REPUBLIKA.CO.ID, MONROVIA — Mantan bintang sepak bola George Weah memenangi putaran pertama pemilihan presiden Liberia dengan 38,4 suara. Komisi pemilihan di LIberia mengatakan mantan pemain AC Milan itu unggul sepuluh poin atas Wakil Presiden Joseph Boakai yang akan dihadapinya pada putaran selanjutnya bulan depan.
Hasil-hasil penghitungan suara resmi memperlihatkan Boakai memenangi 28,8 persen suara, membuat kedua kandidat ini unggul besar atas kebanyakan kandidat lainnya. Boakai mewakili partai Johnson Sirleaf yang sedang berkuasa, Partai Persatuan.
Rakyat Liberia perlahan-lahan memperbesar peluang satu-satunya orang Afrika yang pernah memenangi penghargaan Pemain Terbaik Dunia dan Ballon d'Or menggantikan pemenang Nobel Perdamaian Ellen Johnson Sirleaf sebagai pemimpin mereka.
Weah (51) meniti karier di politik setelah ia ‘pulang kampung’ seusai menjalani karier sepak bola internasional. Sebagai pendatang baru di dunia politik pada 2005, ia kalah dari Johnson Sirleaf pada pemilihan presiden. Namun, dia telah bertugas sebagai senator dari Kongres oposisi untuk Demokratik Perubahan sejak 2015.
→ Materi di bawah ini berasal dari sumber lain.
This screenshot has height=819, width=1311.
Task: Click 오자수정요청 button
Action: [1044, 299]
Pengacara Charles Brumskine mengatakan suara yang ada telah dicurangi. Namun, para pengamat menilai proses ini berjalan dengan adil, berada di urutan ketiga dengan 9,6 persen.
Raja George, panggilan Weah dari para pendukungnya, merupakan sosok yang populer di kalangan pemuda dan kaum yang terpinggirkan, khususnya di permukiman-permukiman kumuh di Ibu Kota Liberia, Monrovia. Banyak di antara mereka merasa mereka tidak mendapatkan keuntungan dari pemulihan pascaperang Liberia, sentimen yang diperhitungkan saat menentang Boakai.
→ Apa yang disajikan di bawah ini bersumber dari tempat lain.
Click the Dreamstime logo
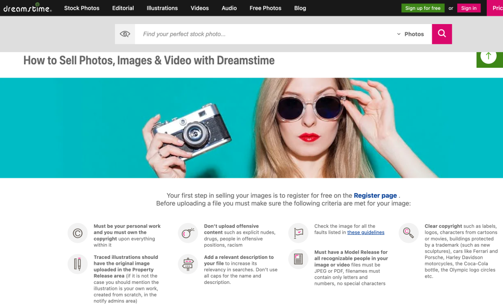503x308 pixels. (x=27, y=8)
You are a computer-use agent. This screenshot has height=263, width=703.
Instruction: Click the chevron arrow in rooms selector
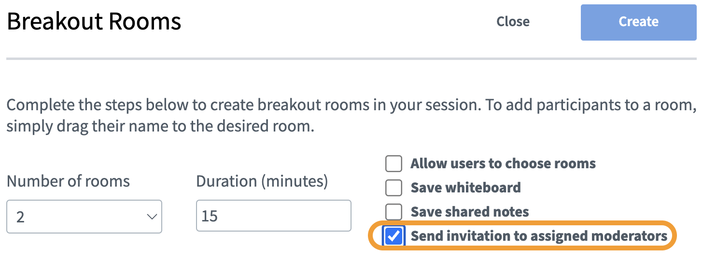[152, 217]
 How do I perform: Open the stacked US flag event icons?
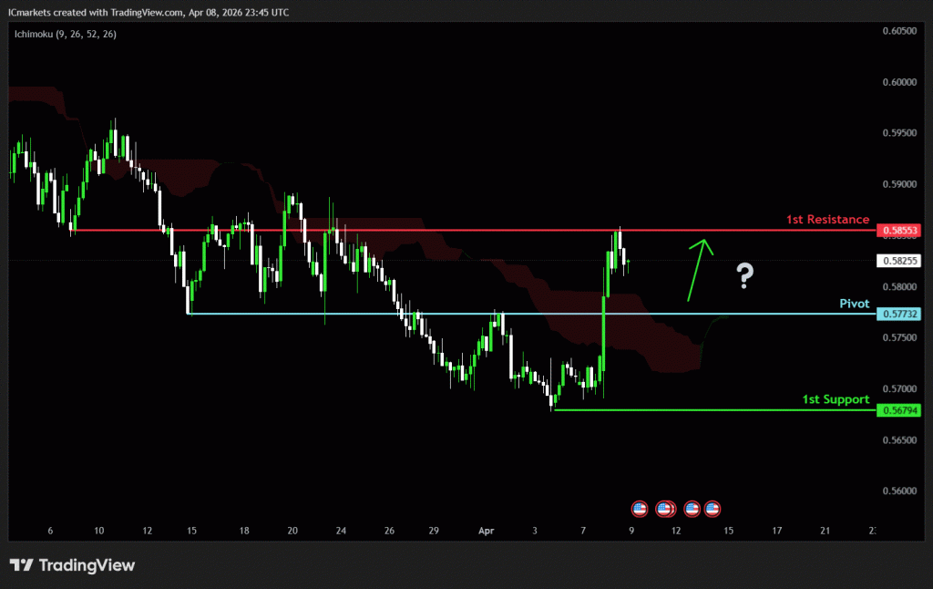tap(666, 508)
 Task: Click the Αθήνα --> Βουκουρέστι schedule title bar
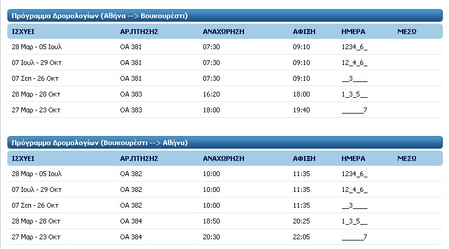tap(225, 16)
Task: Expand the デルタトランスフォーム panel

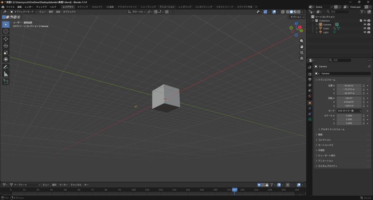Action: click(x=331, y=129)
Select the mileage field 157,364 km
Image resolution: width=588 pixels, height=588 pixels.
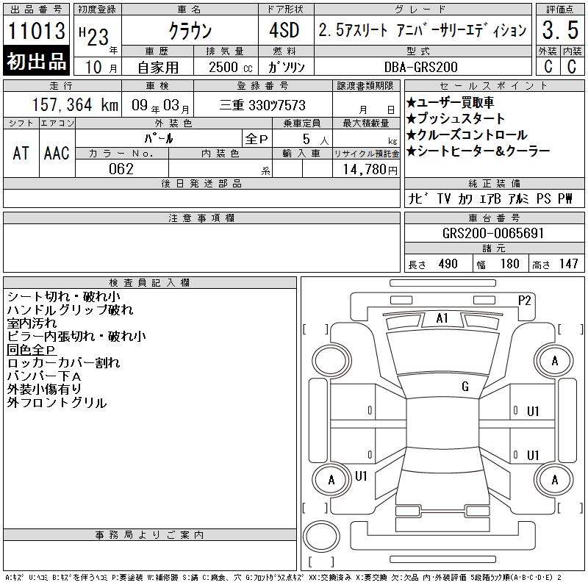(x=75, y=104)
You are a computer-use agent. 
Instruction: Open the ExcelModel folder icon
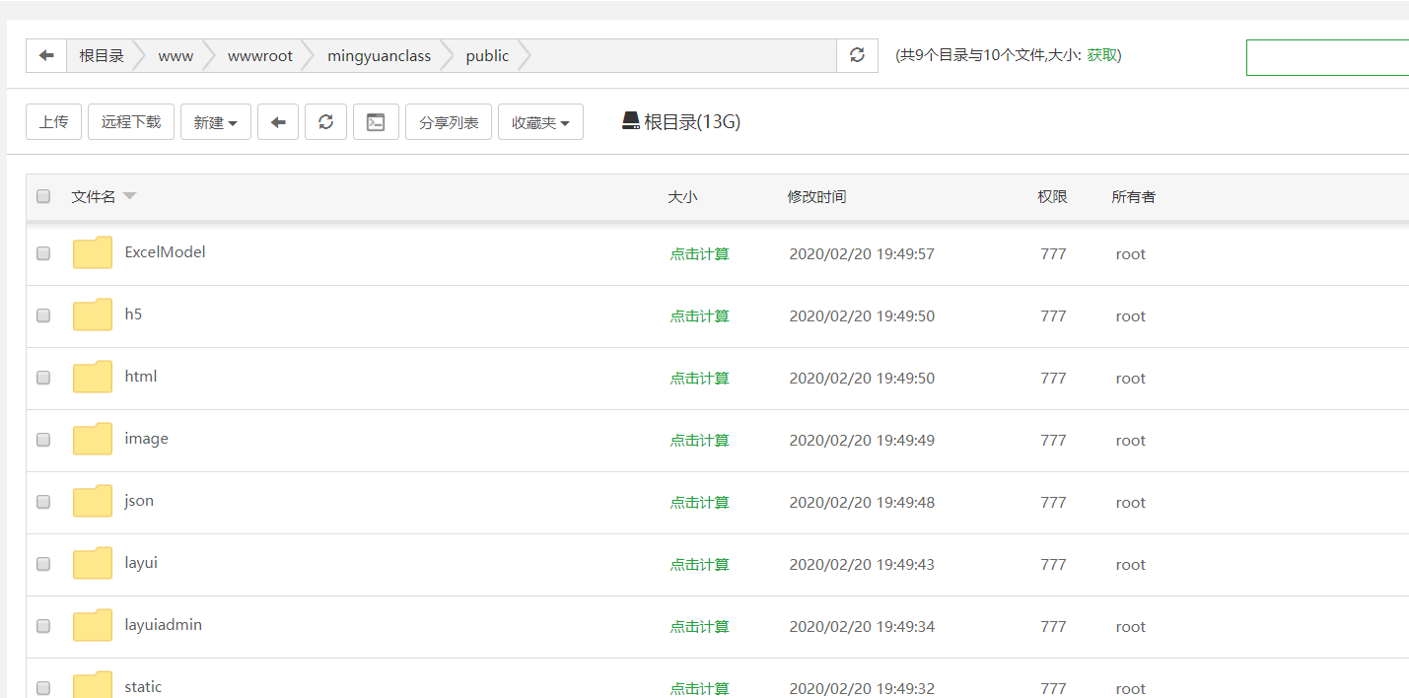93,253
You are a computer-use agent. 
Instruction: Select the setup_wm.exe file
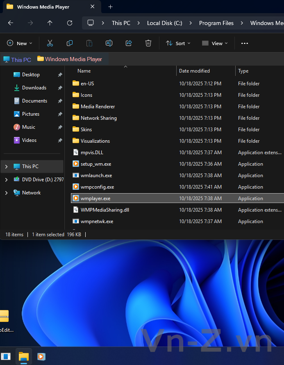coord(95,164)
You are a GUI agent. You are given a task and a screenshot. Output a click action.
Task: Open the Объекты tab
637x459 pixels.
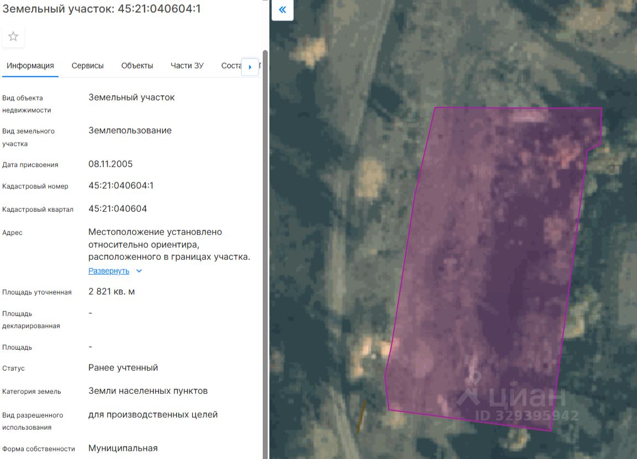tap(137, 66)
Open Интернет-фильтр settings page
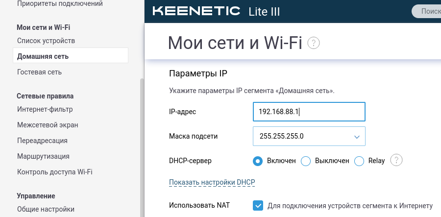 point(45,109)
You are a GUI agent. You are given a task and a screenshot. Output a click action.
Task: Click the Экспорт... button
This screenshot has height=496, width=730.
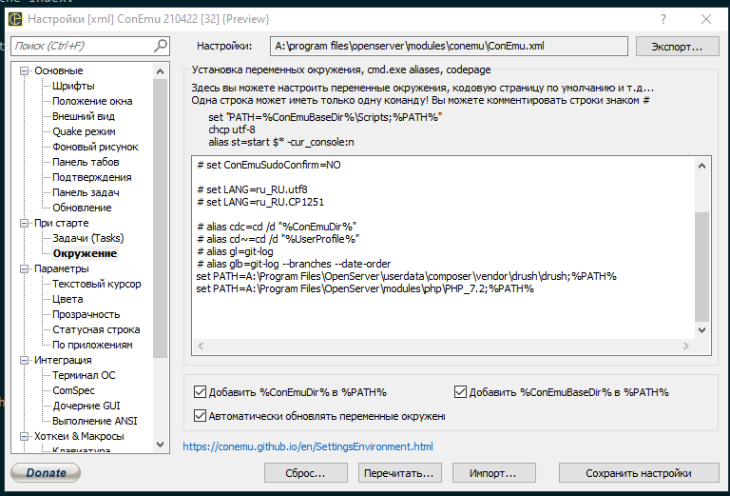(x=677, y=46)
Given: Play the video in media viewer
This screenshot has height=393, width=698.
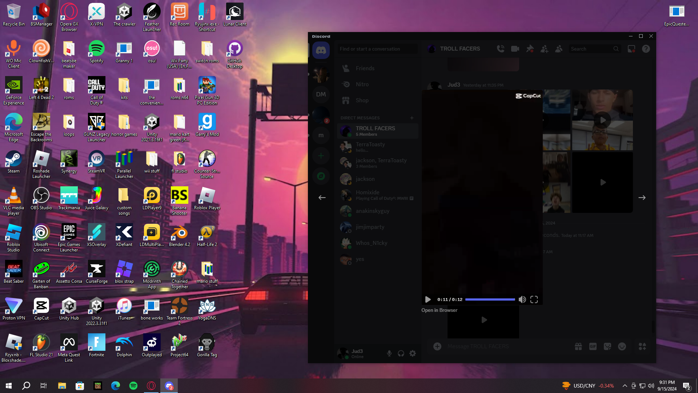Looking at the screenshot, I should point(428,299).
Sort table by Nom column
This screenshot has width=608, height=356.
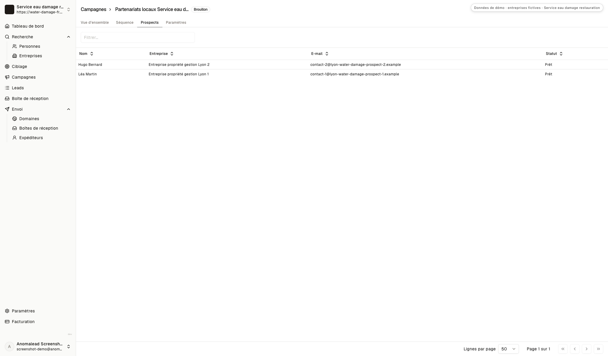coord(86,54)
Namun, Weah sejauh ini belum mengeluarkan kebijakan yang memuaskan dan akan menghadapi masa berat untuk memenuhi harapan tinggi dari situasi ekonomi yang sulit. Sekarang ini, rendahnya harga komoditas-komoditas yang merupakan ekspor utama Liberia.
Johnson Sirleaf merupakan mantan menteri keuangan yang bekerja untuk Citibank dan Bank Dunia selama bertahun-tahun saat menjalani masa pengasingan setelah melarikan diri dari Liberia ketika terjadinya kudeta. Dia mendapat Penghargaan Nobel 2011 untuk keberhasilannya menumbuhkan perdamaian setelah perang saudara selama 15 tahun berakhir pada 2003.
Banyak rakyat Liberia yang memujinya karena keberhasilannya menciptakan kondisi yang memungkinkan diwujudkannya pemilihan umum ini untuk menghadirkan transfer kekuasaan secara demokratis untuk pertama kalinya di Liberia selama tujuh dekade. Namun ia tidak mampu secara efektif menangani masalah korupsi atau mengeluarkan jutaan orang dari jerat kemiskinan.
Ketika virus Ebola menghantam ekonomi dan menjatuhkan harga bijih besi, situasi menjadi semakin buruk. Jalan-jalan rusak merepotkan warga Liberia selama musim hujan, dan hanya sedikit rakyat Liberia memiliki kekuatan ekonomi di luar kota-kota utama.